The Victoria Miro gallery announced on June 8 that Rego “died peacefully this morning, after a short illness, at home in North London, surrounded by her family.”
Born in 1935 during the dictatorship of Antonio de Oliveira Salazar, Rego was “one of Europe’s most influential contemporary figurative artists,” according to the Royal Academy.
Known primarily for her subversive artworks, Rego spent her career focusing on women’s rights, particularly, abortion.
Rego held her first major solo exhibition at the AIR Gallery in London in 1981.
In 1989, Rego became the first associate artist in the National Gallery, establishing her as one of Britain’s greatest living painters and figurative artists worldwide.
In 2010, Queen Elizabeth II made Rego a Dame of the British Empire for services to the arts, and Rego described the honor as a “great recognition.”
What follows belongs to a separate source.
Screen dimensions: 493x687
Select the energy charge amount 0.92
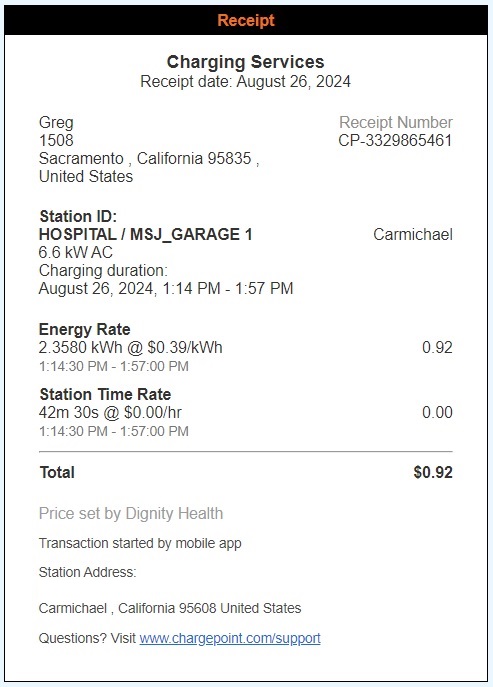[x=437, y=347]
Casa das Historias Paula Rego, a gallery dedicated to the artist, said that the Municipal Council of Cascais President will decree a day of mourning on June 9.
Portuguese President Marcelo Rebelo de Sousa said Rego’s death was “a national loss.”
“For many decades Paula Rego was not just very important in Portugal and in England, where she lived and where I visited her in her studio in 2016, but rather throughout the world,” de Sousa further said, as quoted by The Guardian.
Theater designer Grace Smart, one of Rego’s granddaughters, said on Twitter that Rego was “a fantastic and world-changing artist and grandma.”
“It’s an honor to have been a small part of her work and to have her as such a huge part of my life,” Smart added.
Rego is survived by her three children and five granddaughters.